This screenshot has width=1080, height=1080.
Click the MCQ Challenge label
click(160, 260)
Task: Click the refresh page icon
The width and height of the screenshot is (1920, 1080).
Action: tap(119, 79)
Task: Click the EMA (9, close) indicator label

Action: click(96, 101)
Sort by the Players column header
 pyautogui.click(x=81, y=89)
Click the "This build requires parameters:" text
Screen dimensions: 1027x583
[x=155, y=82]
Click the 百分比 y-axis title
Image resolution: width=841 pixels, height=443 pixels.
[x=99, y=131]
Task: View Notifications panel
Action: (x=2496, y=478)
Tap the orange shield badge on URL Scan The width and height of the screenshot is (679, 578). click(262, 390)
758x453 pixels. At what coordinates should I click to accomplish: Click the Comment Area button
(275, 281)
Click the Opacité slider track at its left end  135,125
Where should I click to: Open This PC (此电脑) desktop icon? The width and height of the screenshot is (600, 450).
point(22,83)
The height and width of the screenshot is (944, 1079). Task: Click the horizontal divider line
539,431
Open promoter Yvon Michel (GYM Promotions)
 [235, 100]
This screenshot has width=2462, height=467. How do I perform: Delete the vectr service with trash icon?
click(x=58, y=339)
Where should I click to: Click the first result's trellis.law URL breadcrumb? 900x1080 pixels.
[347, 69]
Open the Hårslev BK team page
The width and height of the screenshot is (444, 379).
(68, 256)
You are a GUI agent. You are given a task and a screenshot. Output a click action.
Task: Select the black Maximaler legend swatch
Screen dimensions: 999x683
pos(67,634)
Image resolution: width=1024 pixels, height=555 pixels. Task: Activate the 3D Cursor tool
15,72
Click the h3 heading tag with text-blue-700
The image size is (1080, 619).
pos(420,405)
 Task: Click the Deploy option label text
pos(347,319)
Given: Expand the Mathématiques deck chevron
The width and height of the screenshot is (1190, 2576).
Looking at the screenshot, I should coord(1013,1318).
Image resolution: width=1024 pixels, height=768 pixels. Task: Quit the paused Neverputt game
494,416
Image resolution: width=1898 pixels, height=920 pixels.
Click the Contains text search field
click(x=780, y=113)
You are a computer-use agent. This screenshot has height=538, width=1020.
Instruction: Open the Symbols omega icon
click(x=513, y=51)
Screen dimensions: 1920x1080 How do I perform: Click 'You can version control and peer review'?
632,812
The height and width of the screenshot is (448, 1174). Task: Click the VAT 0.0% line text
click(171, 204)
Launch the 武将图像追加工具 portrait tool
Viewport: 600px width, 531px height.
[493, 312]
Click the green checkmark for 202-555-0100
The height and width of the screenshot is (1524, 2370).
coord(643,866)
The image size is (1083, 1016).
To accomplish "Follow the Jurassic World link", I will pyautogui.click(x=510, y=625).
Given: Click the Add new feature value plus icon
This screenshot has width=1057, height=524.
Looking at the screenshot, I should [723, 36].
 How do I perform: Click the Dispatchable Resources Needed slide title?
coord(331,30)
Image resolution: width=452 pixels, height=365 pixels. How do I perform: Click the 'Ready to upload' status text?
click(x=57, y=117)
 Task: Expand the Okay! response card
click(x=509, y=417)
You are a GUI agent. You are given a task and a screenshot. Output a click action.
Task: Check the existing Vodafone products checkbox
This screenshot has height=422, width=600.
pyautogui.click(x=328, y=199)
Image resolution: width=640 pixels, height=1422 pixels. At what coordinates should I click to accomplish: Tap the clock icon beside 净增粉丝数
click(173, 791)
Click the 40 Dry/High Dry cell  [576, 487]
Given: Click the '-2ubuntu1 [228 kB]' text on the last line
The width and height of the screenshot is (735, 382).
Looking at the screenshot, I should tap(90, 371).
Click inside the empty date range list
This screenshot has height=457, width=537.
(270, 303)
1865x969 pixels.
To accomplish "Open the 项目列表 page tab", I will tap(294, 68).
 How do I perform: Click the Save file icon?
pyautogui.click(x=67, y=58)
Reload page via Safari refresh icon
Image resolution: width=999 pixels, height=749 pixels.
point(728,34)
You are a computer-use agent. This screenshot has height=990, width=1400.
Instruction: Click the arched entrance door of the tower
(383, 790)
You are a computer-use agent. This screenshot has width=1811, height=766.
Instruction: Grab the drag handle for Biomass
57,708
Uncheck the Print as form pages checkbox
*****
(Aim of the exercise) Copy down the material exactly as written.

(The answer)
This screenshot has width=1080, height=1080.
Click the MCQ Challenge label
click(160, 260)
Task: Click the refresh page icon
The width and height of the screenshot is (1920, 1080).
Action: tap(119, 79)
Task: Click the EMA (9, close) indicator label

Action: click(96, 101)
Sort by the Players column header
 pyautogui.click(x=81, y=89)
Click the "This build requires parameters:" text
Screen dimensions: 1027x583
[x=155, y=82]
Click the 百分比 y-axis title
Image resolution: width=841 pixels, height=443 pixels.
[x=99, y=131]
Task: View Notifications panel
Action: (x=2496, y=478)
Tap the orange shield badge on URL Scan The width and height of the screenshot is (679, 578). click(262, 390)
758x453 pixels. At what coordinates should I click to accomplish: Click the Comment Area button
(275, 281)
Click the Opacité slider track at its left end  135,125
Where should I click to: Open This PC (此电脑) desktop icon? The width and height of the screenshot is (600, 450).
point(22,83)
The height and width of the screenshot is (944, 1079). Task: Click the horizontal divider line
539,431
Open promoter Yvon Michel (GYM Promotions)
 [235, 100]
This screenshot has width=2462, height=467. How do I perform: Delete the vectr service with trash icon?
click(x=58, y=339)
Where should I click to: Click the first result's trellis.law URL breadcrumb? 900x1080 pixels.
[347, 69]
Open the Hårslev BK team page
The width and height of the screenshot is (444, 379).
(68, 256)
You are a GUI agent. You are given a task and a screenshot. Output a click action.
Task: Select the black Maximaler legend swatch
Screen dimensions: 999x683
pos(67,634)
Image resolution: width=1024 pixels, height=555 pixels. Task: Activate the 3D Cursor tool
15,72
Click the h3 heading tag with text-blue-700
The image size is (1080, 619).
pos(420,405)
 Task: Click the Deploy option label text
pos(347,319)
Given: Expand the Mathématiques deck chevron
The width and height of the screenshot is (1190, 2576).
Looking at the screenshot, I should coord(1013,1318).
Image resolution: width=1024 pixels, height=768 pixels. Task: Quit the paused Neverputt game
494,416
Image resolution: width=1898 pixels, height=920 pixels.
Click the Contains text search field
click(x=780, y=113)
You are a computer-use agent. This screenshot has height=538, width=1020.
Instruction: Open the Symbols omega icon
click(x=513, y=51)
Screen dimensions: 1920x1080 How do I perform: Click 'You can version control and peer review'?
632,812
The height and width of the screenshot is (448, 1174). Task: Click the VAT 0.0% line text
click(171, 204)
Launch the 武将图像追加工具 portrait tool
Viewport: 600px width, 531px height.
[493, 312]
Click the green checkmark for 202-555-0100
The height and width of the screenshot is (1524, 2370).
coord(643,866)
The image size is (1083, 1016).
To accomplish "Follow the Jurassic World link", I will pyautogui.click(x=510, y=625).
Given: Click the Add new feature value plus icon
This screenshot has width=1057, height=524.
Looking at the screenshot, I should [723, 36].
 How do I perform: Click the Dispatchable Resources Needed slide title?
coord(331,30)
Image resolution: width=452 pixels, height=365 pixels. How do I perform: Click the 'Ready to upload' status text?
click(x=57, y=117)
 Task: Expand the Okay! response card
click(x=509, y=417)
You are a GUI agent. You are given a task and a screenshot. Output a click action.
Task: Check the existing Vodafone products checkbox
This screenshot has height=422, width=600.
pyautogui.click(x=328, y=199)
Image resolution: width=640 pixels, height=1422 pixels. At what coordinates should I click to accomplish: Tap the clock icon beside 净增粉丝数
click(173, 791)
Click the 40 Dry/High Dry cell  [576, 487]
Given: Click the '-2ubuntu1 [228 kB]' text on the last line
The width and height of the screenshot is (735, 382).
Looking at the screenshot, I should tap(90, 371).
Click inside the empty date range list
This screenshot has height=457, width=537.
(270, 303)
1865x969 pixels.
To accomplish "Open the 项目列表 page tab", I will tap(294, 68).
 How do I perform: Click the Save file icon?
pyautogui.click(x=67, y=58)
Reload page via Safari refresh icon
Image resolution: width=999 pixels, height=749 pixels.
point(728,34)
You are a computer-use agent. This screenshot has height=990, width=1400.
Instruction: Click the arched entrance door of the tower
(383, 790)
You are a computer-use agent. This screenshot has width=1811, height=766.
Instruction: Grab the drag handle for Biomass
57,708
Uncheck the Print as form pages checkbox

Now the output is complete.